On February 20, 2009, a medic in the U.S. Army was sentenced to life in prison for his part in the 2007 murder of four Iraqi prisoners in Baghdad. The next day, the infamous Abu Ghraib prison reopened under a new name.

Sgt. Michael Leahy, Jr., 28, was convicted of two counts of premeditated murder for his part in the 2007 Baghdad-area murder of four Iraqi prisoners. He was demoted to private, forfeited his pay and will be dishonorably discharged if ever released. Two other soldiers are facing similar charges in connection with the same murders. Leahy had been previously acquitted of the January 2007 murder of another Iraqi prisoner.

On February 21, 2009, the Iraqi government formally reopened the infamous Abu Ghraib prison, now renamed Baghdad Central Prison. The prison, which bulged with up to 60,000 prisoners under Sadaam Hussein, already has 400 prisoners and is a model prison in the overcrowded Iraqi prison system. It has modern healthcare and dental facilities, a visitation courtyard and even a computer chat room. It contains a small sewing factory for prisoners to manufacture their own clothes, a hair salon and a mosque. Iraqi officials say they will limit the total prisoner population to between 13,000 and 14,000. However, they may soon be forced to abandon these good intentions when, as a consequence of American troop withdrawal, about 14,000 Iraqi prisoners will be transferred from U.S. to Iraqi control.
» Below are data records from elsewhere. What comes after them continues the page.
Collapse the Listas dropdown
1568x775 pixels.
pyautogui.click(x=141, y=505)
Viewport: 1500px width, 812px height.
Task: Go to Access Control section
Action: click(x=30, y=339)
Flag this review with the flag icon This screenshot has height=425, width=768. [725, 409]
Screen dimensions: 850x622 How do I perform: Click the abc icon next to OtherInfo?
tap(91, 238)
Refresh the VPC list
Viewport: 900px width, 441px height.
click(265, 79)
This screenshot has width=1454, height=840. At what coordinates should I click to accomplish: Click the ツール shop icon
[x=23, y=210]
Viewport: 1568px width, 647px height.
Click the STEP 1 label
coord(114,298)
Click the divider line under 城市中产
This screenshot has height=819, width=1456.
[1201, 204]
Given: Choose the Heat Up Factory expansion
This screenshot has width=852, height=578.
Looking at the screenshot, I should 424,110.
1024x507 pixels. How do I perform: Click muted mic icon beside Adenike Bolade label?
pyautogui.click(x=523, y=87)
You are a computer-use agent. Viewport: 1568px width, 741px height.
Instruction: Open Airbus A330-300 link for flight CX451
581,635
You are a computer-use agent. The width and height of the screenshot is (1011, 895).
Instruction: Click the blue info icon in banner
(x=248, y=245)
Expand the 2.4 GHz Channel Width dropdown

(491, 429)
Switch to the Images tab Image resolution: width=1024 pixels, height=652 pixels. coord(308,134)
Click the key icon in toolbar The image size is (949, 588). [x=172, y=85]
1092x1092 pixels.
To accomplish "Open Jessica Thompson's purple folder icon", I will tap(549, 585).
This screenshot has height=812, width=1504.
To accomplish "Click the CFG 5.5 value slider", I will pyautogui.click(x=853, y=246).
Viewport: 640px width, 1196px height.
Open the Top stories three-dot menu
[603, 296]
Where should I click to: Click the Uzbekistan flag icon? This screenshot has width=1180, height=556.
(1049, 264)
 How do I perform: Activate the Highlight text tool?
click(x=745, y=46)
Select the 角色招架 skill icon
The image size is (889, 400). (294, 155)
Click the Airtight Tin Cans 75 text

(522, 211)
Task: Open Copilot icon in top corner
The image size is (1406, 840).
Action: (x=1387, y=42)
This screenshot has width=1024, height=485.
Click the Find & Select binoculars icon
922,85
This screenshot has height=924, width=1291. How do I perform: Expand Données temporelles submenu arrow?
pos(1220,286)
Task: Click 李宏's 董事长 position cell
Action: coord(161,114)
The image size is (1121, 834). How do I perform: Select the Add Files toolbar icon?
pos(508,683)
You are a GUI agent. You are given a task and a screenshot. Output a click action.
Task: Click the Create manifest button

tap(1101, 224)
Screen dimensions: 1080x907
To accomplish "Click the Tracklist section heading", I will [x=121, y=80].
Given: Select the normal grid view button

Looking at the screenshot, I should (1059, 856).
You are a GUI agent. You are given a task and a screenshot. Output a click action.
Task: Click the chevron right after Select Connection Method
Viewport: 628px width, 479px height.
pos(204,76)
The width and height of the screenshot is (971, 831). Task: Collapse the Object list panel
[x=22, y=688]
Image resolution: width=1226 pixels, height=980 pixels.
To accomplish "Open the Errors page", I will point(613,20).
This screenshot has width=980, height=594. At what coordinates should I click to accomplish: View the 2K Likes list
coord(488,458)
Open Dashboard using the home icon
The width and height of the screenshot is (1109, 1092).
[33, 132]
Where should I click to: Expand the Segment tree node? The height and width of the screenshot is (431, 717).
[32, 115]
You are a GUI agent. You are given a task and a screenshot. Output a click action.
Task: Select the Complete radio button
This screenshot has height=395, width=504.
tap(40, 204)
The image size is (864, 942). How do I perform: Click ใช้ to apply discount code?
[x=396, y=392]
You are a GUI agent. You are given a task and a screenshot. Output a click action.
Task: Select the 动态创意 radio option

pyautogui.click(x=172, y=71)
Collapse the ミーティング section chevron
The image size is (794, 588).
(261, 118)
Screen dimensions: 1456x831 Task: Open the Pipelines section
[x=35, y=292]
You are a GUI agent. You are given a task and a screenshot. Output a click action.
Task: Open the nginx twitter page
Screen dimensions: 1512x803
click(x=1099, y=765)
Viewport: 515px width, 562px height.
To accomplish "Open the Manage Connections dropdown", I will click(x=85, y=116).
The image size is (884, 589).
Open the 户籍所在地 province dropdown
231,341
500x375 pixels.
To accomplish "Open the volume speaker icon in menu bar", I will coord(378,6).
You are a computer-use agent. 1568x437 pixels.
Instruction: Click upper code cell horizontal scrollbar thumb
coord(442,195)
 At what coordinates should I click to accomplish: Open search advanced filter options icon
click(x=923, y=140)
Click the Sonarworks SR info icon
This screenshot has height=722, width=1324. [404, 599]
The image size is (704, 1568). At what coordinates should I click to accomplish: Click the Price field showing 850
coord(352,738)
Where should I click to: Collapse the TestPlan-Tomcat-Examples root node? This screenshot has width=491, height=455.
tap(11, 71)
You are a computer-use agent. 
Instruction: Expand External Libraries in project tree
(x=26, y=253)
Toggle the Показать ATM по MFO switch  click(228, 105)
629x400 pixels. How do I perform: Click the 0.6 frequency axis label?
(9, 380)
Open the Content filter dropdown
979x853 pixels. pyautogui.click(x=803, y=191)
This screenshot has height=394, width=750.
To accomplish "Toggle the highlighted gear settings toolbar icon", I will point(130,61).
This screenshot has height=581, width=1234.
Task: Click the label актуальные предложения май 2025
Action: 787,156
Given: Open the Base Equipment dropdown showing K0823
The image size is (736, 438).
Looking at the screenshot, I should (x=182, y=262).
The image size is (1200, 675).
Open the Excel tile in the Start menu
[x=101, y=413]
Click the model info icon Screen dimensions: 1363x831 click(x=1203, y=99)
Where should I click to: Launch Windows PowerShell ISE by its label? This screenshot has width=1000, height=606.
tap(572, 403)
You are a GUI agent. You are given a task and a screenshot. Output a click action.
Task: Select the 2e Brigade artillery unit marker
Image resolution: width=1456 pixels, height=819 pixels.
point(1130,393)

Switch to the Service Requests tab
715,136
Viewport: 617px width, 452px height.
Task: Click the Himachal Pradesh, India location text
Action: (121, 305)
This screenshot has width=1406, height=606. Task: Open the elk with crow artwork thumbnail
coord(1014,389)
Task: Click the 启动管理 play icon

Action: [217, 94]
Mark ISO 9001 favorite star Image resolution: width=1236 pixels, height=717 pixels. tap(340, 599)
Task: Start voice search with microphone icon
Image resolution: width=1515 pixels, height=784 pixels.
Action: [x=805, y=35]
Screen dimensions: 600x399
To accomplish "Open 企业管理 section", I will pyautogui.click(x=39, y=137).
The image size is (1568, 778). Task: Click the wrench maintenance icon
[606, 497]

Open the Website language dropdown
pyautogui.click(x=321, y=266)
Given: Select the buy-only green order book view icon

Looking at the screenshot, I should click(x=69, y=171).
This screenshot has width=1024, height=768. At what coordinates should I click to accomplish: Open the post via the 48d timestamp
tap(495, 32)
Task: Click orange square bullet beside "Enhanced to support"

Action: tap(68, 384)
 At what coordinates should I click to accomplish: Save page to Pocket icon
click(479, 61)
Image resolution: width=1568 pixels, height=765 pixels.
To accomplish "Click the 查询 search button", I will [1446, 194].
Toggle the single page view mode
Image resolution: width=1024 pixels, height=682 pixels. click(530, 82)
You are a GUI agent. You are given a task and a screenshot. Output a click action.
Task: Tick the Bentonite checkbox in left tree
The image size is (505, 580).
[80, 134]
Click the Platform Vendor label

Ironically, some of those prisoners were formerly incarcerated at Abu Ghraib, which was closed after the U.S. built a new prison in the desert near the Kuwaiti border in 2006. Abu Ghraib became a focal point of Iraqi resistance to American occupation after it was revealed that prisoners had been abused and sexually humiliated there. The Iraqi resistance responded with violence in the Abu Ghraib area and multiple attacks on the prison as it became a symbol of abuse under both Sadaam and the U.S. occupation.